Creating 'digital twin'

There are several steps in creating the "digital twin," Lenovo, who provides technological support to the project, told the Global Times. The digitalization project was jointly launched by the Yingxian local government, Tsinghua University's School of Architecture and Lenovo.

The first is to collect data specific to the Wooden Pagoda using drones and cameras, then process and analyze those data through AI algorithms, and train it through deep learning and neural networks to help it understand three-dimensional spatial information. 

After this step, the AI model, along with other modeling tools, constructs a digital twin that rapidly and accurately reproduces three-dimensional spatial information. Then, the model is integrated with extended reality technology to make a seamless switch between the virtual world and the reality.

During the process of project development, over 15 million polygons base materials were utilized, nearly 60,000 lines of unity programming were completed, and models were manually rendered to a size of 4.2 gigabytes, Lenovo said, reflecting AI's leading role and exemplary significance in the industry.

Mao Shijie, vice president of Lenovo and head of Lenovo Research Shanghai, told the Global Times on Friday that it took only about 10 hours to process data for the AI algorithm and then present the 3D model, compared with the traditional modeling that could take many engineers months to complete the job.

"The most pivotal role [of AI] is its information extraction and deduction capacity, which paves way for further research efforts. Though a lot of information about the wooden pagoda has been collected, some remain untapped, and this is where AI could assist us - [providing estimated] data on its original design and enhancing our understanding on its status in different time," Wang Xiaolong, deputy director of the Shanxi Institute for the Conservation of Ancient Buildings and Colored Sculpture Murals, said during a panel discussion.

"Over the past four years, the upgrade of AIGC technology is very fast, with particular advancement in improving the accuracy.

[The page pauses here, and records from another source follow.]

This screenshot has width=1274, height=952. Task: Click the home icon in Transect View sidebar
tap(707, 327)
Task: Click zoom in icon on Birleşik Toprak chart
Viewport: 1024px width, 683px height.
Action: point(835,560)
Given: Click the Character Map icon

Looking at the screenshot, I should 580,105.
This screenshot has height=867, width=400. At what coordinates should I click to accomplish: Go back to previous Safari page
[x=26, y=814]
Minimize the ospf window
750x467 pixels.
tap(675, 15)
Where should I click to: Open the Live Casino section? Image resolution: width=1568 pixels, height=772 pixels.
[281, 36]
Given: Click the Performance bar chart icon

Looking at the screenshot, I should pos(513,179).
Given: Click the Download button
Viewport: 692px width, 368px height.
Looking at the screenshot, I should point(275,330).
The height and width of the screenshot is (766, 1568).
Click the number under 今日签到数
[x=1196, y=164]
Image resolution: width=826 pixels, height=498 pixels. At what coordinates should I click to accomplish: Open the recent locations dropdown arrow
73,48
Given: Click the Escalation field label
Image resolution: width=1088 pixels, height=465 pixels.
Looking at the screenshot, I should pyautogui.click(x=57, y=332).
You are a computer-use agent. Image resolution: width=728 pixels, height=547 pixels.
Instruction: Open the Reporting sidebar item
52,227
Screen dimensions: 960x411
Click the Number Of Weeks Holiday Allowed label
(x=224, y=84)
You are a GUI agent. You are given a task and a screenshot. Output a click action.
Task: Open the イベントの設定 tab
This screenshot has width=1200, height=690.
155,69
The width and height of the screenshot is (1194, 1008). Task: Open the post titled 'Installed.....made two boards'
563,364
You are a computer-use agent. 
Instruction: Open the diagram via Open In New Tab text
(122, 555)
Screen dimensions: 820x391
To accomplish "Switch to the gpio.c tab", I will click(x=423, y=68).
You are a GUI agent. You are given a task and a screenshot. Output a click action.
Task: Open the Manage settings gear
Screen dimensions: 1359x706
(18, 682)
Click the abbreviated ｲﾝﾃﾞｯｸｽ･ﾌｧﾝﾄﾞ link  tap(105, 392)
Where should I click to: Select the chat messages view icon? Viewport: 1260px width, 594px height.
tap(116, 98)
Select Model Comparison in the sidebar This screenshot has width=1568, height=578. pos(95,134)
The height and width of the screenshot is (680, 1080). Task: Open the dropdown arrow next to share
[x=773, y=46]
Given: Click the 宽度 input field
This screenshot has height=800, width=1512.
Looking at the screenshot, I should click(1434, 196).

And what we aim in the future is to support the process of larger amount of data with smaller hash rate, and further elevate the replication accuracy of the pagoda's details," Mao explained, referring to AI-generated content.

Industry insiders also expected the expanding data processing capacity and wider innovative application of AI to bring "unprecedented new opportunities" for the protection of cultural relics industry. For example, AI algorithms could also be used to help researchers read and interpret ancient books, and identify key manuscripts, they noted.

Cultural tourism boom

The "digital twin" project was launched just days ahead of the five-day May Day holidays which fall on May 1-5. Local officials expect that the project could draw in more tech-savvy tourists to visit the Yingxian county and fuel a further tourism boom.

"It provides an interactive experience that satisfies the public's curiosity and thirst for knowledge, ensuring the effective preservation of cultural heritage while it is being properly displayed," Mao said.

Data from various travel platforms underscored that China's tourism market will continue to maintain a strong recovery during the upcoming May Day holidays, which starts on May 1. 

According to a report released by the Shanxi provincial tourism authority in April, the daily number of tourists to Shanxi during the three-day Qingming Festival, which started on April 4, surpassed the four-day New Year's holidays, which started on December 30, 2023, making it one of the hottest travel destinations in the central region of the country.

China reported about 119 million domestic tourist trips during the three-day Qingming Festival holidays, with a gross spending of 53.95 billion yuan ($7.46 billion). The two measurements have all surpassed 2019 levels.